2. Don’t perform annual stress cardiac imaging or advanced non-invasive imaging in asymptomatic patients in a routine follow-up.

3. Don’t perform stress cardiac imaging or advanced non-invasive imaging in pre-operative assessment for patients who are scheduled to undergo low-risk non-cardiac surgery.

4. Don’t perform echocardiography in routine follow-up for adult patients who have mild, asymptomatic native valve disease with no change in signs or symptoms.

5. Don’t order annual electrocardiograms (ECGs) in patients who are low-risk and do not have any symptoms.

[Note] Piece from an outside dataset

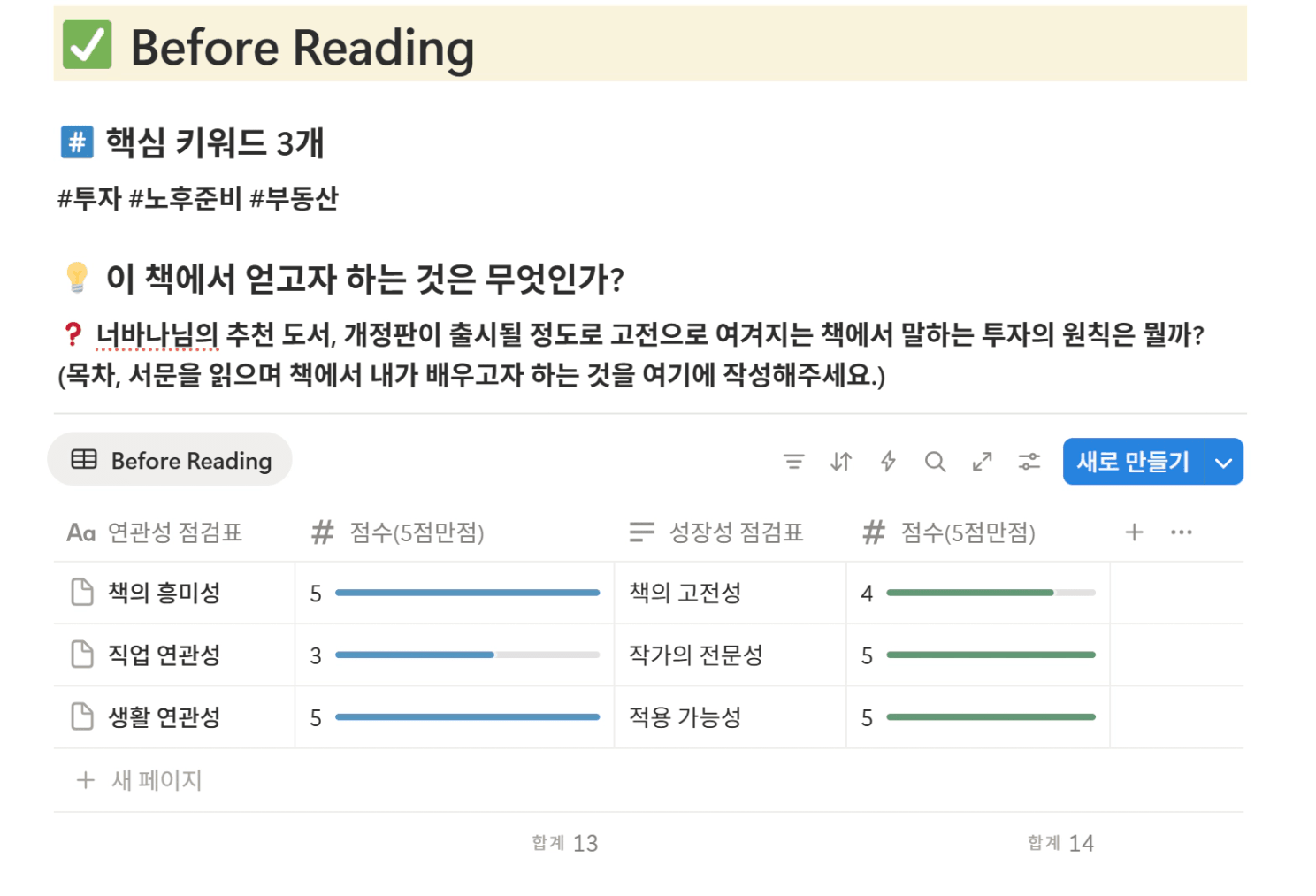
Task: Click the filter icon in database toolbar
Action: (x=793, y=462)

== Canadian Cardiovascular Society Angina Grading Scale ==

The Canadian Cardiovascular Society Angina Grading Scale is commonly used for the classification of severity of angina:
- Class I – Angina only during strenuous or prolonged physical activity
- Class II – Slight limitation, with angina only during vigorous physical activity
- Class III – Symptoms with everyday living activities, i.e., moderate limitation
- Class IV – Inability to perform any activity without angina or angina at rest, i.e., severe limitation

It is similar to the New York Heart Association Functional Classification of heart failure.